Under Secretary of Defense for Policy Colin Kahl offered one of the most striking US government assessments to date of Iran’s “breakout time” as efforts to try to restore the Iran nuclear deal remain halted.
Kahl said that “Iran’s nuclear progress since” the administration of President Donald Trump withdrew the US from the 2015 nuclear deal “has been remarkable.”
“Back in 2018, when the previous administration decided to leave the JCPOA, it would have taken Iran about 12 months to produce one fissile, one bomb’s worth of fissile material,” Kahl stated at a House Armed Services Committee hearing on Tuesday, using the acronym for the formal name of the agreement: the Joint Comprehensive Plan of Action.

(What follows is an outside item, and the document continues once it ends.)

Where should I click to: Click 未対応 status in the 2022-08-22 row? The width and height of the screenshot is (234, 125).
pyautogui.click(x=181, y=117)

“Now it would take about 12 days,” he added.
Iran denies seeking nuclear weapons, stressing its nuclear technology is solely for civil purposes.
In recent months, the administration has announced that the agreement is “not on the agenda,” in the words of State Department spokesperson Ned Price.
Kahl noted that the agreement is “on ice” in part because “Iran’s behavior has changed since then, not the least of which their support for Russia and Ukraine.”
Iranian officials have blamed the United States for the stalemate in talks aimed at reviving the 2015 nuclear deal, stressing the current situation is due to Washington’s policies and miscalculations.
Iran rolled back its compliance with the 2015 accord after the US unilaterally withdrew from the deal in 2018 and reimposed sanctions on Iran.
Tehran and the remaining signatories to the deal have held talks on reviving the accord since April 2021, after Joe Biden came to power in the US. But those talks have been stalled for months amid Washington’s procrastination and refusal to provide guarantees.
Iran says an agreement on the revival of the deal hinges on the settlement of issues between Tehran and the International Atomic Energy Agency (IAEA) as well as the removal of all US sanctions on the country.